You could run any command or javascript file at any of the life cycle events, e.g. package your spark application at package event

scripts:
  package:
    - make docker-package

or if only a single command

scripts:
  package: make docker-package

or run aws emr create-default-roles before deploying resources stack

scripts:
  beforeDeployResources:
    - aws emr create-default-roles

Here are all supported life cycle events in order:

For command run and run-step:

  • beforeDeployResources

  • afterDeployResources

  • beforeLoadResources

  • afterLoadResources

  • beforePackage

  • package

  • afterPackage

  • beforeUploadPackage

  • afterUploadPackage

  • beforeRun (only available in run command)

  • afterRun (only available in run command)

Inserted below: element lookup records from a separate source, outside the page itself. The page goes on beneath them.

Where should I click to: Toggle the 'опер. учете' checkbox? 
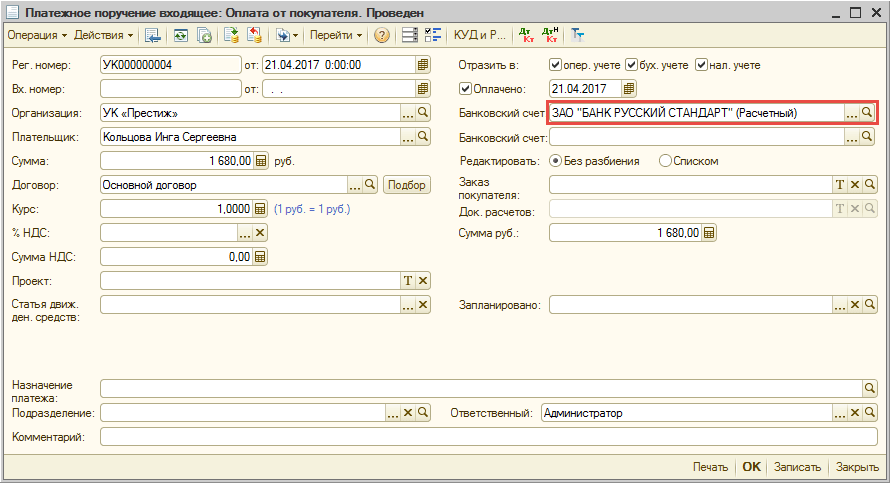tap(555, 65)
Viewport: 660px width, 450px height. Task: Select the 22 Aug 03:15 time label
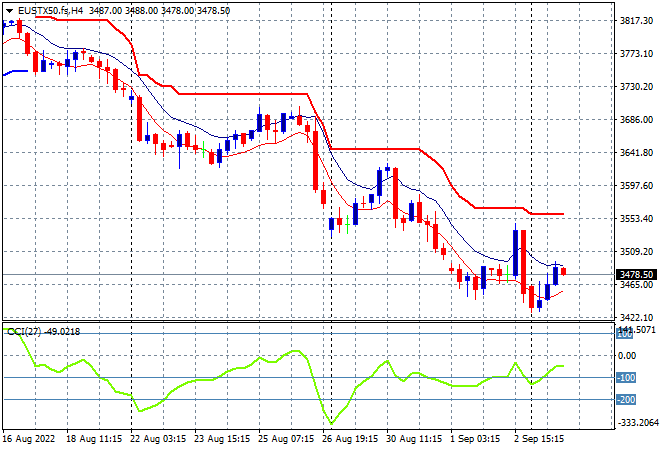pos(158,439)
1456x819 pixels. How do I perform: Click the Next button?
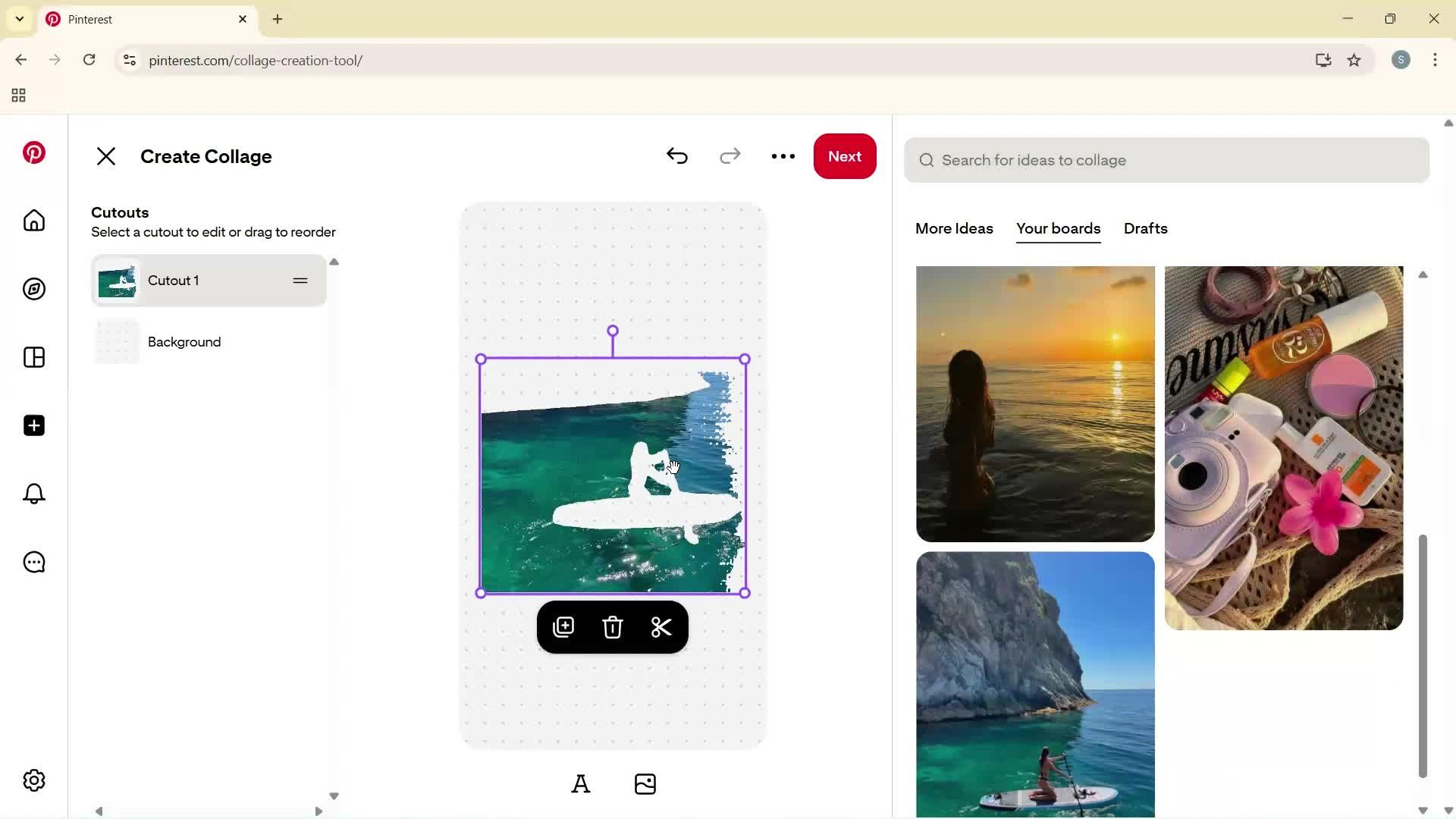coord(845,156)
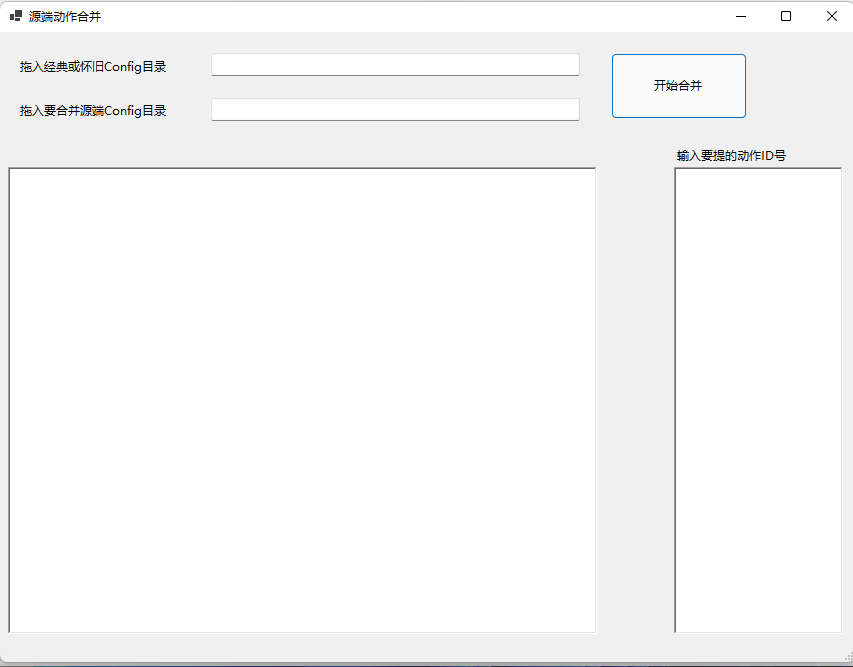The width and height of the screenshot is (853, 667).
Task: Focus the 拖入经典或怀旧Config目录 input field
Action: click(x=395, y=65)
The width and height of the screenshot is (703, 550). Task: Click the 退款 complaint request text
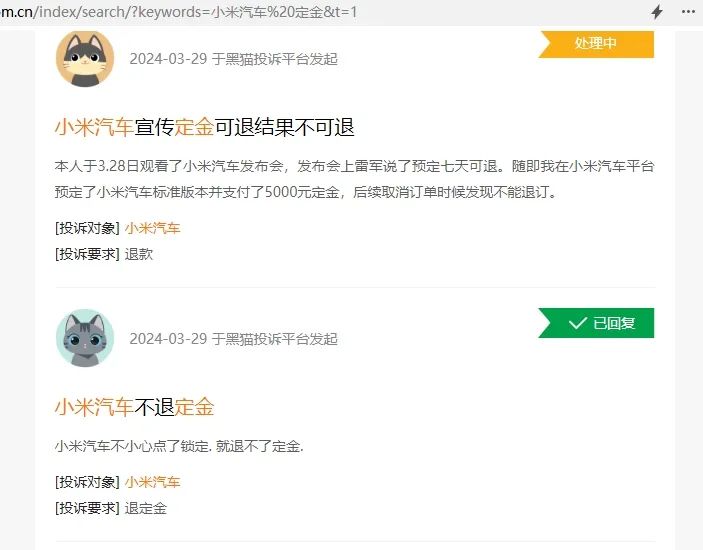(139, 255)
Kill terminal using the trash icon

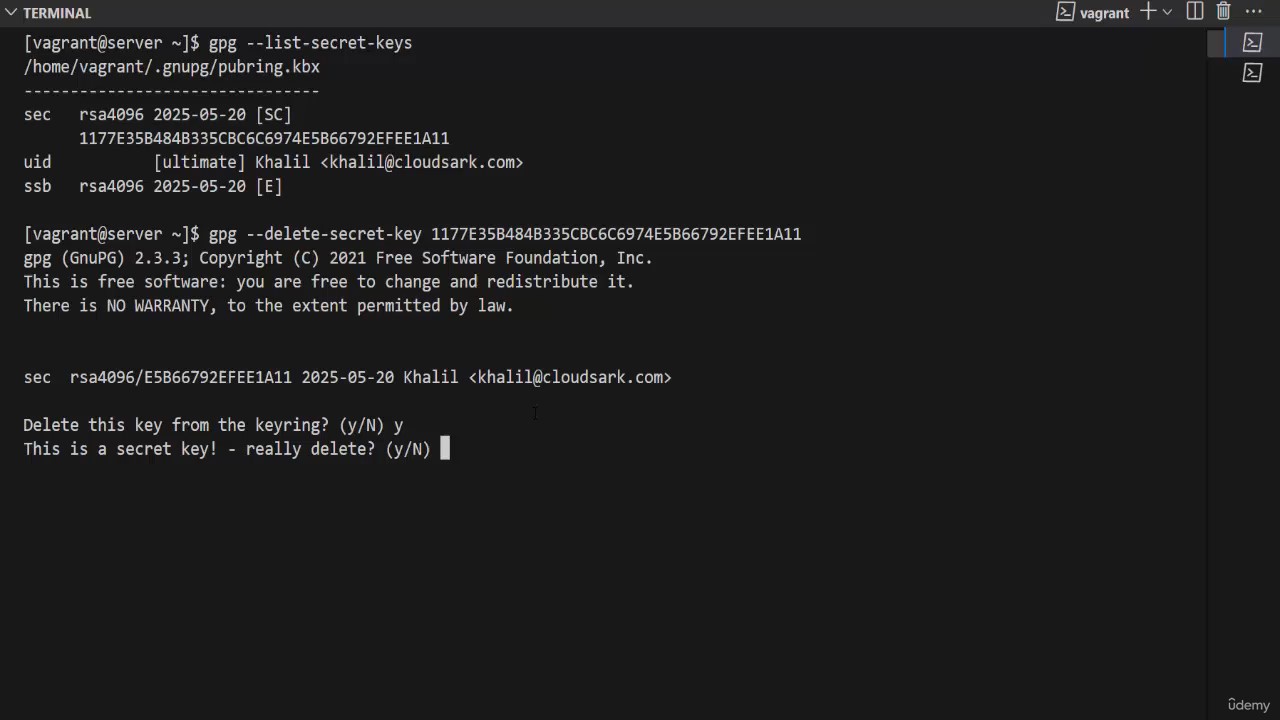click(1223, 12)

  • afterComplete (only available in run command)

  • beforeSubmit (only available in run-step command)

  • afterSubmit (only available in run-step command)

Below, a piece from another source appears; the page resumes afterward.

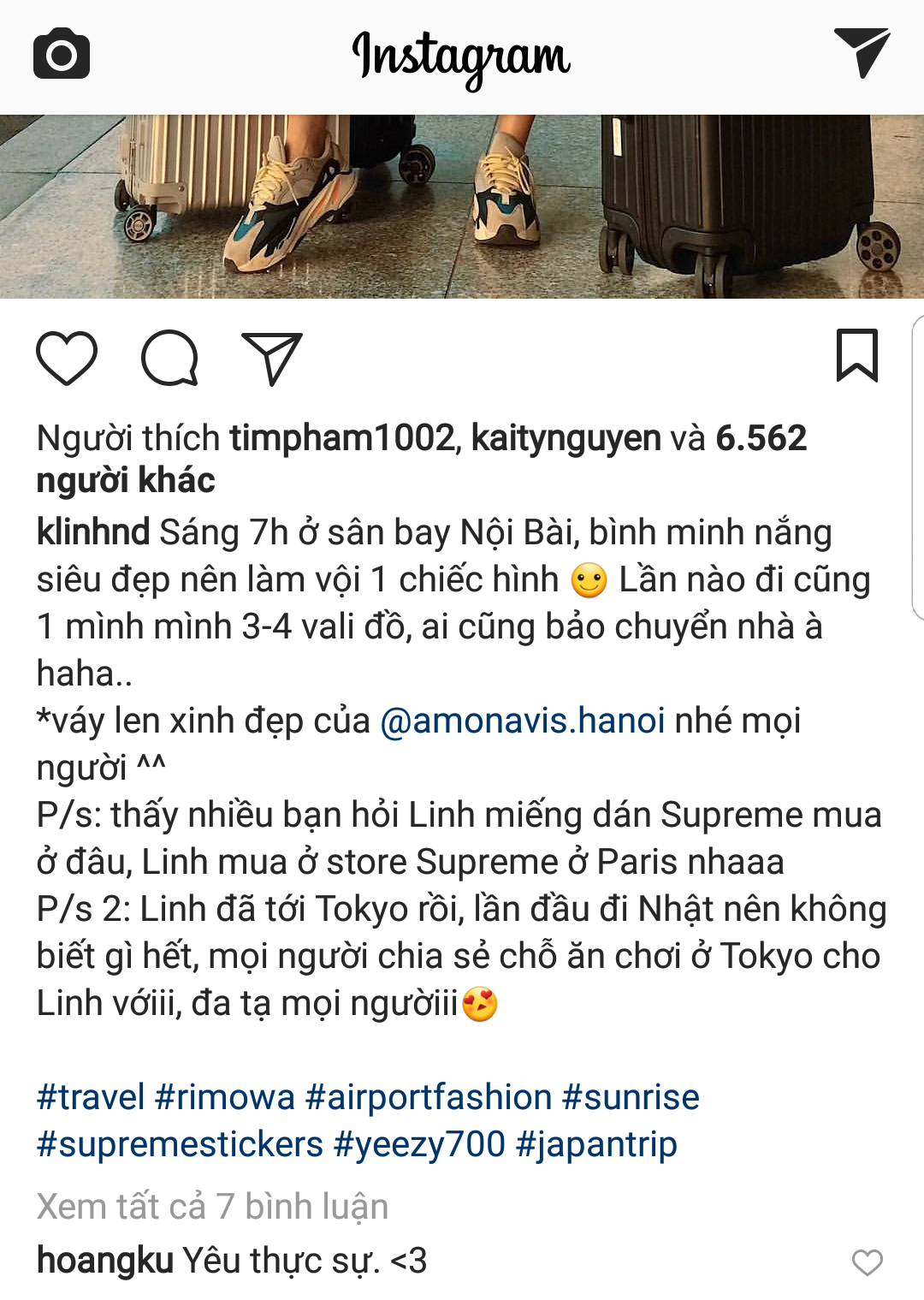Tap the Instagram logo in header
Viewport: 924px width, 1300px height.
(461, 56)
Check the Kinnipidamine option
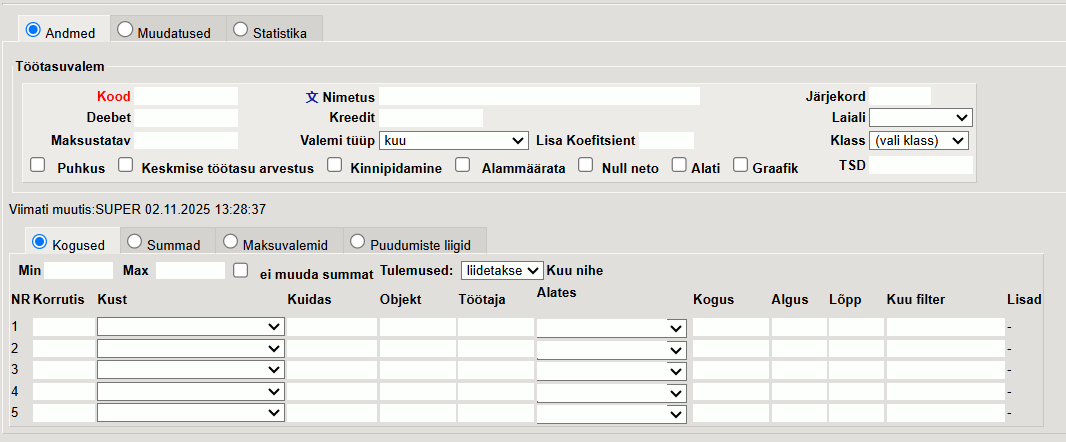Screen dimensions: 1066x442 point(335,166)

  • afterStepComplete (only available in run-step command)

For command start-cluster:

  • beforeDeployResources
  • afterDeployResources
  • beforeLoadResources
  • afterLoadResources
  • beforeStartCluster
  • beforeWaitForClusterStarted
  • afterClusterStarted

For command terminate-cluster:

  • beforeTerminateCluster
  • beforeWaitForClusterTerminated
  • afterClusterTerminated

FAQ

How to automatically terminate an idled cluster

By using maxIdleMinutes in the config file, aws-emr-runner will setup a scheduled task to check the idled clusters, and terminate cluster if it has idled longer than maxIdleMinutes, e.g.

deploy:
  ...
  maxIdleMinutes: 30 # Will automatically terminate the cluster if exceed max idle minutes

How to assume a different role to access s3 bucket

You can assume different roles by pre-defined rules using AWS::EMR::SecurityConfiguration, e.g.

cluster:
  ...
  SecurityConfiguration: '{{Resources.EMRSecurityConfiguration.PhysicalResourceId}}'

resources:
  EMRSecurityConfiguration:
    Type: AWS::EMR::SecurityConfiguration
    Properties:
      Name: sample-spark-pipeline-emr-securityconfiguration
      SecurityConfiguration:
        AuthorizationConfiguration:
          EmrFsConfiguration:
            RoleMappings:
              -
                Role: "arn:aws:iam::<account-id>:role/<role>"
                IdentifierType: Prefix
                Identifiers:
                  - "s3://your-bucket/"

Regression Test:

  • validate

    • validate config file with settings

        BUILD_NUMBER=123 bin/aws-emr-runner-macos validate -f samples/enrichment-pipeline.yml -s samples/enrichment-pipeline.settings.yml
    • validate config file without settings

        BUILD_NUMBER=123 bin/aws-emr-runner-macos validate -f samples/enrichment-pipeline.yml
  • resources

    • create resource stack

        BUILD_NUMBER=123 bin/aws-emr-runner-macos resources -f samples/enrichment-pipeline.yml -s samples/enrichment-pipeline.settings.yml
    • delete resource stack

        BUILD_NUMBER=123 bin/aws-emr-runner-macos delete-resources -f samples/enrichment-pipeline.yml -s samples/enrichment-pipeline.settings.yml
  • cluster

    • start cluster

        BUILD_NUMBER=123 bin/aws-emr-runner-macos start-cluster -f samples/enrichment-pipeline.yml -s samples/enrichment-pipeline.settings.yml
    • delete cluster

        BUILD_NUMBER=123 bin/aws-emr-runner-macos terminate-cluster -f samples/enrichment-pipeline.yml -s samples/enrichment-pipeline.settings.yml --cluster-id <id>
    • auto delete cluster

    • run-step

      • run spark step on cluster
  • run

    • wait for complete successfully
    • wait for cancelled steps and fail

TODO:

  • Auto delete resource stack if can't updated Failed to create cloudformation changeset for 'sample-spark-application-resources-prod', caused by ValidationError: Stack:arn:aws:cloudformation:ap-southeast-2:807579936170:stack/sample-spark-application-resources-prod/91895dd0-03a5-11ee-a3e7-02dee24aa130 is in ROLLBACK_COMPLETE state and can not be updated.